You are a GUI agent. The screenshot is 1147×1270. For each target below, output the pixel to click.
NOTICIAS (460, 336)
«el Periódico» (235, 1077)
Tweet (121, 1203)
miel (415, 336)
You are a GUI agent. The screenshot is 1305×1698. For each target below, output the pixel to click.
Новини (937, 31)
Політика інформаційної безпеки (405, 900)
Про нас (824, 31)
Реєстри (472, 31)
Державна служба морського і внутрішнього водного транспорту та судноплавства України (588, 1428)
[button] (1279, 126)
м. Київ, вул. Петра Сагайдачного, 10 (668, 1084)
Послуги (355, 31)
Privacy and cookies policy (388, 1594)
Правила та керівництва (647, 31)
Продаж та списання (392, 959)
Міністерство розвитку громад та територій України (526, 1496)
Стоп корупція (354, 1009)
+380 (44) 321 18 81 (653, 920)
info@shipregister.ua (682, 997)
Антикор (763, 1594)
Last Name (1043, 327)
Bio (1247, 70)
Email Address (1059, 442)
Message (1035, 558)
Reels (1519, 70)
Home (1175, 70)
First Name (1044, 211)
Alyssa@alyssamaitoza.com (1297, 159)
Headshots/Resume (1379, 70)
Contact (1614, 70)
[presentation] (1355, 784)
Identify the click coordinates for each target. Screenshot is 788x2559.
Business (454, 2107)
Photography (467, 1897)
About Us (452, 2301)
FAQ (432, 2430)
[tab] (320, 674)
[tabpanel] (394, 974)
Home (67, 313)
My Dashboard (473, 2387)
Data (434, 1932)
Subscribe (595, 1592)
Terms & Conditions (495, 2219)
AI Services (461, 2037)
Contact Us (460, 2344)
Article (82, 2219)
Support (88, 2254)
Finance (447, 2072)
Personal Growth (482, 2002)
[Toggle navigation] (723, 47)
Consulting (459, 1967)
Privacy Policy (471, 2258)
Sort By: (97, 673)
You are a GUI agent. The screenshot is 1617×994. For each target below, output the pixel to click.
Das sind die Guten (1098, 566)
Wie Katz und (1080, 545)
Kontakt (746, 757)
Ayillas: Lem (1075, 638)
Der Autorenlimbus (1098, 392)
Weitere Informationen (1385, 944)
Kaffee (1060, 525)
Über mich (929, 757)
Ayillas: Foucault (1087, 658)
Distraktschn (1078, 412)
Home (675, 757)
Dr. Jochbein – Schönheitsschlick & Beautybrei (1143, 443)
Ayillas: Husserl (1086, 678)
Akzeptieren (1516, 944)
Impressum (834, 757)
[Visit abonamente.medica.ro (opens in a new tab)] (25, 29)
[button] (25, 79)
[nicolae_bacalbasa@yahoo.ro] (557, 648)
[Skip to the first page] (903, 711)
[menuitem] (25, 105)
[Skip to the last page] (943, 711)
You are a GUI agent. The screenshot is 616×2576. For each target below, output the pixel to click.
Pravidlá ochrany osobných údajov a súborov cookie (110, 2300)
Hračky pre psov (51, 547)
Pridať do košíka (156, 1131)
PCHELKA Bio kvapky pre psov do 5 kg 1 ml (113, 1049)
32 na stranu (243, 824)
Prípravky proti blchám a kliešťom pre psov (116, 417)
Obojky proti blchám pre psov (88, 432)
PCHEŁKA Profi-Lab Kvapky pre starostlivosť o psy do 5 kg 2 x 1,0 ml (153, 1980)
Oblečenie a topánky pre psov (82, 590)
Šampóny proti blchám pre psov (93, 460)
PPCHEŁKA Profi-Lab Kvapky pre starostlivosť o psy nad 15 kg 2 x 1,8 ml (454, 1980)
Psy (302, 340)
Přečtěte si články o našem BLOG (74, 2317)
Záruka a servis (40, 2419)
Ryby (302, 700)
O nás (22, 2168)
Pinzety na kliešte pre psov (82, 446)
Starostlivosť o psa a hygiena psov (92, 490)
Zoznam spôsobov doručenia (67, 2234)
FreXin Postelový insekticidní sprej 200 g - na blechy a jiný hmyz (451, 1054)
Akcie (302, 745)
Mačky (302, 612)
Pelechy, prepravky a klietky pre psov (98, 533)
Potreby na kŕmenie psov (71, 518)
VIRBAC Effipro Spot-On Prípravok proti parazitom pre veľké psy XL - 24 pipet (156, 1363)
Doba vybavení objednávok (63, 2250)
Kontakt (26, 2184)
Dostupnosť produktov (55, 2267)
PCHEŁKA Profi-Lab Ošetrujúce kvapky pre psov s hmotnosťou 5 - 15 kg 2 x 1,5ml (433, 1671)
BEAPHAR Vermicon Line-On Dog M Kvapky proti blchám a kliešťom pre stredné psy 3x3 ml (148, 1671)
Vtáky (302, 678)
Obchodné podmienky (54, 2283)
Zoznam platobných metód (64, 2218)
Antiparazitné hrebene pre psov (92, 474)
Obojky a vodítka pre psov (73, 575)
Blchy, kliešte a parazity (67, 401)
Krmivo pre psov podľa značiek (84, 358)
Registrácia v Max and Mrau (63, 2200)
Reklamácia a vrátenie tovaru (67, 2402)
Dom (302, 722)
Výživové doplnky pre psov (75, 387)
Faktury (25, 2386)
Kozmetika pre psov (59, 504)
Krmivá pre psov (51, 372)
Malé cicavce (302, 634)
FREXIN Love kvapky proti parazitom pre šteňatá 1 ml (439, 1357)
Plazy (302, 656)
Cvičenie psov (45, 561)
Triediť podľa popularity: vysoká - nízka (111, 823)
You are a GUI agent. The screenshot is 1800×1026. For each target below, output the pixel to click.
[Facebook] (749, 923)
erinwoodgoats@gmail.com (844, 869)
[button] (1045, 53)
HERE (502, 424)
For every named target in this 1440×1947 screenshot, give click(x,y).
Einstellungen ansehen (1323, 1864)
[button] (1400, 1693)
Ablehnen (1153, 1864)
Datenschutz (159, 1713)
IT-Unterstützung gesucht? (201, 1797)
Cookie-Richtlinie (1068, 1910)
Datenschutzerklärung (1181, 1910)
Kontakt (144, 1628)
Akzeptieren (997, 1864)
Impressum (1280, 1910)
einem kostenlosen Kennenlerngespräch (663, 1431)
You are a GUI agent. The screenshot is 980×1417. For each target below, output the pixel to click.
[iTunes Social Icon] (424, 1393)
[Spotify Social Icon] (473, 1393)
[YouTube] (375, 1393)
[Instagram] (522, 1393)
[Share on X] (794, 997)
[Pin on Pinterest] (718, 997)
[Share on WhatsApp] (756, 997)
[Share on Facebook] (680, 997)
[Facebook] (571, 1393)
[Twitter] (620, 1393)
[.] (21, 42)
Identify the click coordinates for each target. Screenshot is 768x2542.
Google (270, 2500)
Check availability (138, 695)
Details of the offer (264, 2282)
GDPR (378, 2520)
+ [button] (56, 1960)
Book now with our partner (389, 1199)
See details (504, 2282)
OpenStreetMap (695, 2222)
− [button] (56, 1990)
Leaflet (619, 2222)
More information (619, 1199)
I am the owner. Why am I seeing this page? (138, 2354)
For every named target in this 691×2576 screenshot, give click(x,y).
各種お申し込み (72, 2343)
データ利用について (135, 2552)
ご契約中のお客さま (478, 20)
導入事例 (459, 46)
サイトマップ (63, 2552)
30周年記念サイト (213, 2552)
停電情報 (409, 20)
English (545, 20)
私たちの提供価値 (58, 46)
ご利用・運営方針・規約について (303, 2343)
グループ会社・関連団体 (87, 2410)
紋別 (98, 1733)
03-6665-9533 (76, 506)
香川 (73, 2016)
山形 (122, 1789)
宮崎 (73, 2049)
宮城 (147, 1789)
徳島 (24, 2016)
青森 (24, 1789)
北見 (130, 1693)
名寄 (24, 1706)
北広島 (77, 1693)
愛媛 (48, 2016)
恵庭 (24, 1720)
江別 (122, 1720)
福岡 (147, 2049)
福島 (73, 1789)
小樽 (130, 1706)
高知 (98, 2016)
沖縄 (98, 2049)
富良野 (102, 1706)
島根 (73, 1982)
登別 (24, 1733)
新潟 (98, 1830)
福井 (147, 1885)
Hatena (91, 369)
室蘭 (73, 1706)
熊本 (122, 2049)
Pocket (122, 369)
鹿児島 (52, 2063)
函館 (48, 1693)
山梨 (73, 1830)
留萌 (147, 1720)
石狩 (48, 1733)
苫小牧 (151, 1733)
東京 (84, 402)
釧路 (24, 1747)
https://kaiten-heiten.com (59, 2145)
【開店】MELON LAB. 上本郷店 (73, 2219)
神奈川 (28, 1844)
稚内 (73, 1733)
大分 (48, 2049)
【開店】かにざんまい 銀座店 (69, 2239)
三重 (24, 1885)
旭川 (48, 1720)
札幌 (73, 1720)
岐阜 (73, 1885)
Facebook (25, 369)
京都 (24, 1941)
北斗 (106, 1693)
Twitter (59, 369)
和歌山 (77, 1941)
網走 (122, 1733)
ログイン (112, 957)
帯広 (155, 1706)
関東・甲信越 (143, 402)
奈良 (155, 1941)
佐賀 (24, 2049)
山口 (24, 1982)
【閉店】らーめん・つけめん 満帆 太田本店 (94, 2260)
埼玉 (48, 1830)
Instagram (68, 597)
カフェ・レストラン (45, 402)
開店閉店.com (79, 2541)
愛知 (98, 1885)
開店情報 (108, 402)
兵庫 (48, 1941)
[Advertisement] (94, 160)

= = = = =

*SHORT TASK*: Please rewrite the rows from the one containing "Weitere Informationen (1385, 944)" through the one containing "Reklamácia a vrátenie tovaru (67, 2402)", changing "Kontakt" to "Kontakty" and leaving everything else unchanged.

*SOLUTION FOR THIS PROBLEM*:
Weitere Informationen (1385, 944)
Kaffee (1060, 525)
Über mich (929, 757)
Ayillas: Foucault (1087, 658)
Distraktschn (1078, 412)
Home (675, 757)
Dr. Jochbein – Schönheitsschlick & Beautybrei (1143, 443)
Ayillas: Husserl (1086, 678)
Akzeptieren (1516, 944)
Impressum (834, 757)
[Visit abonamente.medica.ro (opens in a new tab)] (25, 29)
[button] (25, 79)
[nicolae_bacalbasa@yahoo.ro] (557, 648)
[Skip to the first page] (903, 711)
[menuitem] (25, 105)
[Skip to the last page] (943, 711)
You are a GUI agent. The screenshot is 616×2576. For each target below, output the pixel to click.
Pravidlá ochrany osobných údajov a súborov cookie (110, 2300)
Hračky pre psov (51, 547)
Pridať do košíka (156, 1131)
PCHELKA Bio kvapky pre psov do 5 kg 1 ml (113, 1049)
32 na stranu (243, 824)
Prípravky proti blchám a kliešťom pre psov (116, 417)
Obojky proti blchám pre psov (88, 432)
PCHEŁKA Profi-Lab Kvapky pre starostlivosť o psy do 5 kg 2 x 1,0 ml (153, 1980)
Oblečenie a topánky pre psov (82, 590)
Šampóny proti blchám pre psov (93, 460)
PPCHEŁKA Profi-Lab Kvapky pre starostlivosť o psy nad 15 kg 2 x 1,8 ml (454, 1980)
Psy (302, 340)
Přečtěte si články o našem BLOG (74, 2317)
Záruka a servis (40, 2419)
Ryby (302, 700)
O nás (22, 2168)
Pinzety na kliešte pre psov (82, 446)
Starostlivosť o psa a hygiena psov (92, 490)
Zoznam spôsobov doručenia (67, 2234)
FreXin Postelový insekticidní sprej 200 g - na blechy a jiný hmyz (451, 1054)
Akcie (302, 745)
Mačky (302, 612)
Pelechy, prepravky a klietky pre psov (98, 533)
Potreby na kŕmenie psov (71, 518)
VIRBAC Effipro Spot-On Prípravok proti parazitom pre veľké psy XL - 24 pipet (156, 1363)
Doba vybavení objednávok (63, 2250)
Kontakty (26, 2184)
Dostupnosť produktov (55, 2267)
PCHEŁKA Profi-Lab Ošetrujúce kvapky pre psov s hmotnosťou 5 - 15 kg 2 x 1,5ml (433, 1671)
BEAPHAR Vermicon Line-On Dog M Kvapky proti blchám a kliešťom pre stredné psy 3x3 ml (148, 1671)
Vtáky (302, 678)
Obchodné podmienky (54, 2283)
Zoznam platobných metód (64, 2218)
Antiparazitné hrebene pre psov (92, 474)
Obojky a vodítka pre psov (73, 575)
Blchy, kliešte a parazity (67, 401)
Krmivo pre psov podľa značiek (84, 358)
Registrácia v Max and Mrau (63, 2200)
Reklamácia a vrátenie tovaru (67, 2402)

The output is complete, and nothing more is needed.